According to a sociological survey, commissioned by the Estonian Institute of Historical Memory, 55% of Estonian residents support the establishment of the International Memorial Museum for the Victims of Communism in the former Patarei Prison in Tallinn. Most of society is interested in visiting such a museum and support research into the crimes of totalitarian regimes and their victims’ fate. A heightened interest among young people can be noted.

The web survey, conducted by market research agency Norstat, included 1000 respondents and an exemplary sample. It determined that 55% of the respondents support (they replied “agree” or “mostly agree”) a plan by which the museum that will be established in Estonia will also feature the crimes and investigation of those communist regimes that were in power in other countries. Only 24% of the respondents had a negative stance on the matter. The rest did not know how to answer. The support was especially high among young people (18-29 year olds), reaching 68%.

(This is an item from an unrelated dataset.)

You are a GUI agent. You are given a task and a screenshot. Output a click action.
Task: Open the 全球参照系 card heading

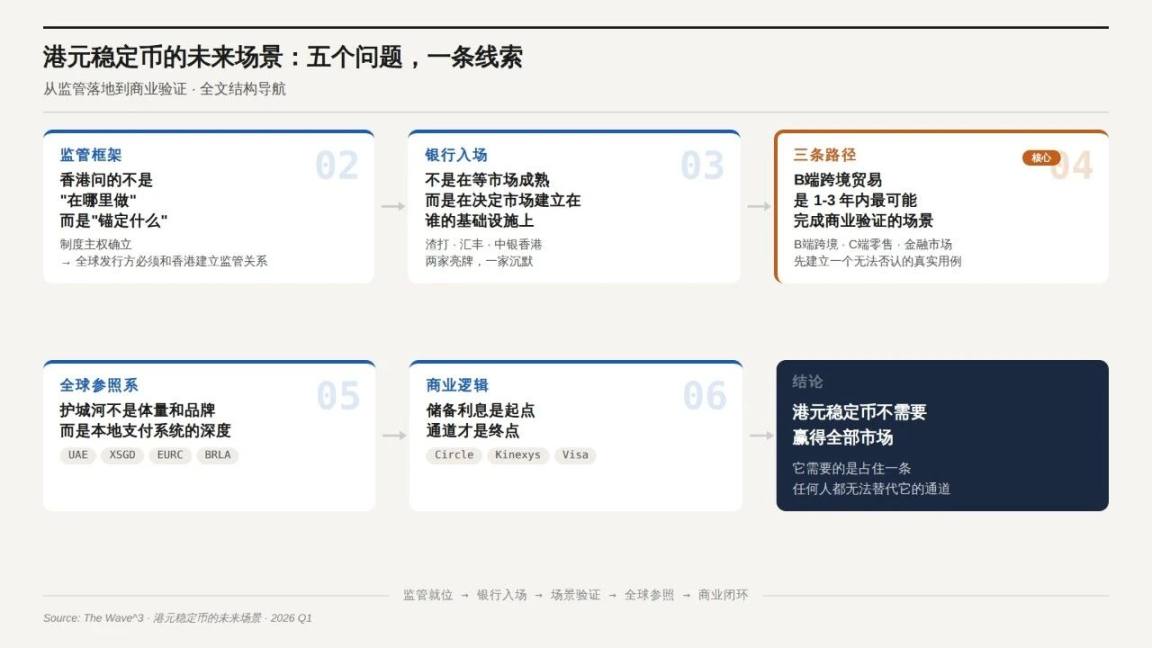point(99,385)
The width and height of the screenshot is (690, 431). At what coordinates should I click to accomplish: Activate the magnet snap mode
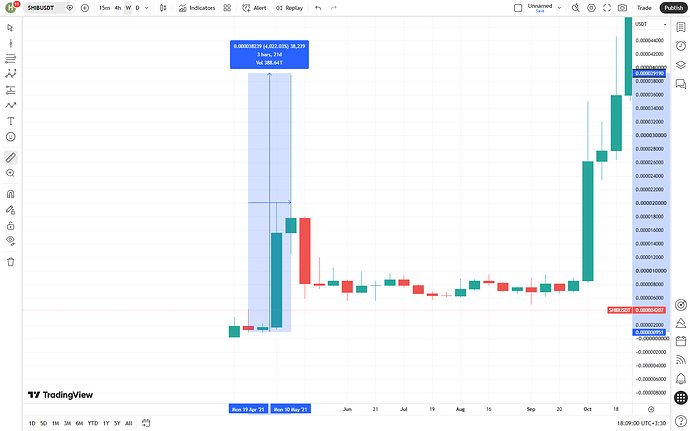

Approximately 65% of the Estonian people are willing to visit the International Memorial Museum for the Victims of Communism when it opens in Patarei Prison. The most interested are again the young people aged 18-29, of whom 75% are prepared to visit the museum. The most certain visitors are 40-49 year olds (largest number of people who replied “definitely yes”).

More broadly, the survey wished to determine if the occupying regimes’ (the Soviet Union and Nazi Germany) victims’ remembrance is important for Estonian people and whether the public considers this an important issue. 75% thought this is a “very important” or “rather important” matter and only 12% regarded it “rather insignificant” or “insignificant”. The support was generally high among all age groups.

According to the Estonian Institute of Historical Memory’s Member of Board Sergei Metlev, the results of the survey are very encouraging for the developers and disprove the notion that society, young people in particular, do not wish to examine our complicated past.

“Young people’s high support and interest in the museum that will be established in Patarei confirms that educational programmes and research into totalitarian regimes are necessary first and foremost for the future; to make sure that inhumane ideologies and political regimes do not rise to power again and destroy our freedom,” Metlev noted.

The International Memorial Museum for the Victims of Communism and the accompanying research centre in the former Patarei Prison is developed by the Estonian Institute of Historical Memory and supported by the state of Estonia. Its purpose is to research and raise awareness about the crimes of totalitarian regimes, and the history of the era in question in general, as well as to commemorate the people who innocently suffered within the walls of Patarei or elsewhere. The occupying regimes imprisoned thousands of political prisoners from 1940 to 1991 in Patarei Prison. The exhibition area Communism is Prison is open in Patarei from May to September, before the renovation begins.

Market research agency Norstat carried out the web survey from 23.09 to 29.09.2020.